In March, a federal class action was filed in Connecticut against Ridgefield-based Merritt Healthcare Advisors over a data breach discovered in November 2022. Plaintiffs claim the business failed to safeguard their personal information and failed to notify them until March 2023.
Nationwide, class action cases related to cyber attacks have been filed in recent months against Johns Hopkins University, Norton Healthcare in Kentucky, and the law firm Orrick, Herrington & Sutcliffe International, to name a few.
‘Just nonstop’
Wisneski, of Whittlesey, in late August was working on seven open cyber breach cases for clients, and he described the frequency of breaches as “just nonstop.”

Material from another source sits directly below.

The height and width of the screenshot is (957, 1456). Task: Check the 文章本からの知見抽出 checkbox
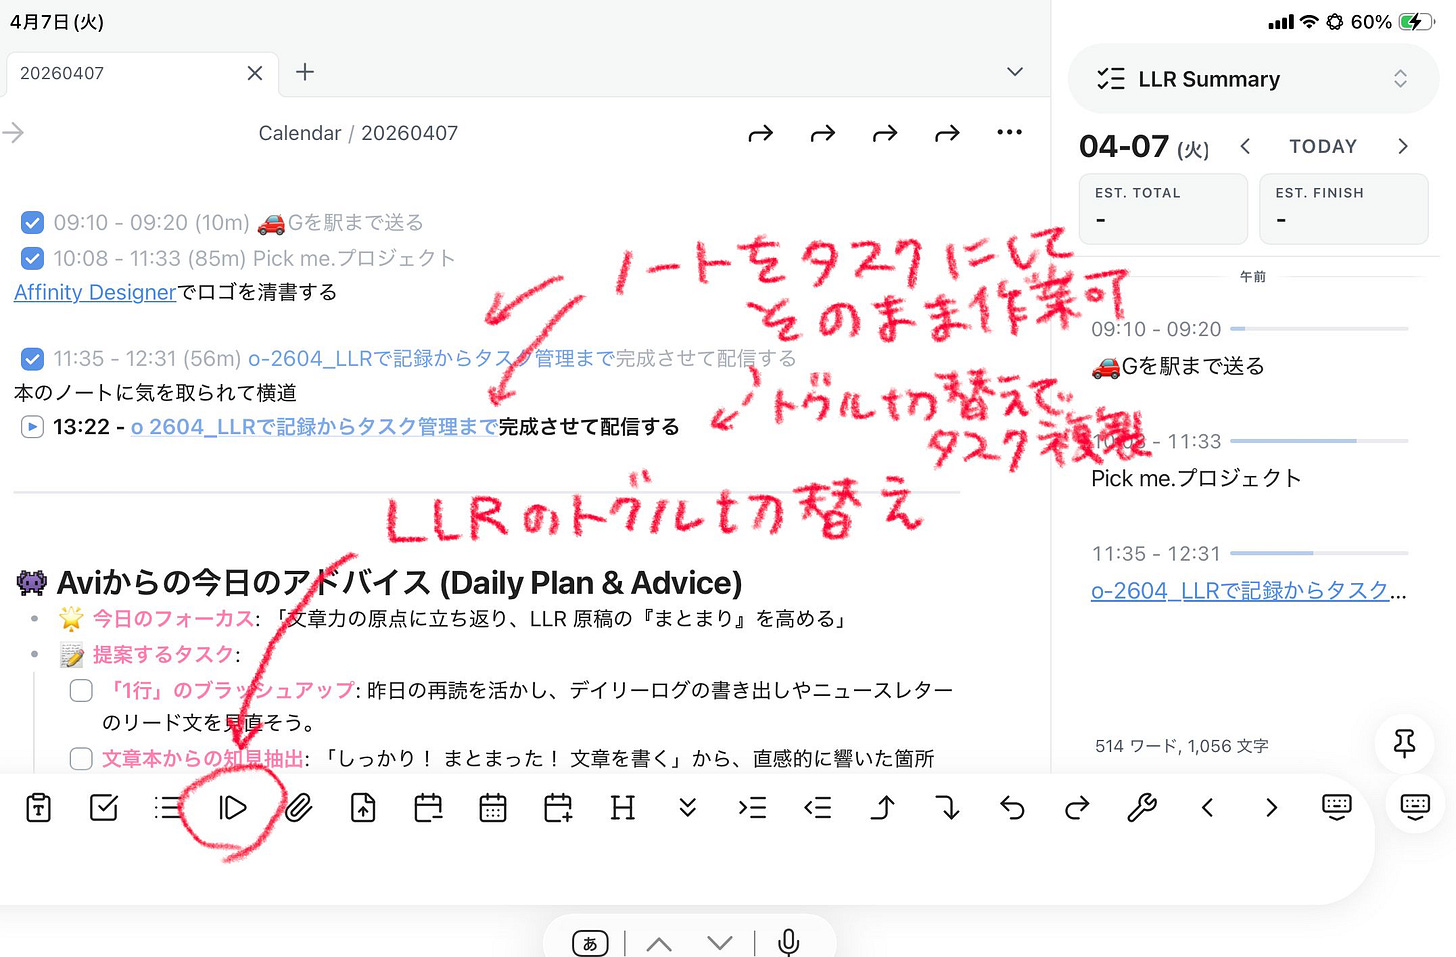point(80,758)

Cyber attackers are most frequently using tactics such as phishing, in which a hacker pretends to be someone trustworthy, typically via email, to gain sensitive data like bank account information.
A new trend has been “multifactor bypass.” Through typical multifactor authentication, many entities require not just a password, but a secondary step, such as a code sent via text that a user has to enter.
Now, hackers are setting it up so it appears to a user that they are doing this secondary authentication, when actually the hackers are stealing their session, according to Wisneski.
“We rely on multifactor and think it’s got to be secure, well now you can’t think like that all the time, unfortunately, because of this new attack,” Wisneski said.
Another common ploy used by hackers is to target third-party vendors or suppliers to larger entities, such as banks. Those secondary targets may have much of the information hackers want, while being easier to infiltrate.
Steve Maresca, a senior security engineer at Vancord, said ransomware is the “biggest threat that most businesses see on their horizon.”
“The chief concern that keeps everyone up at night is ransomware — the disabling of data and services because it’s encrypted by an attacker,” Maresca said.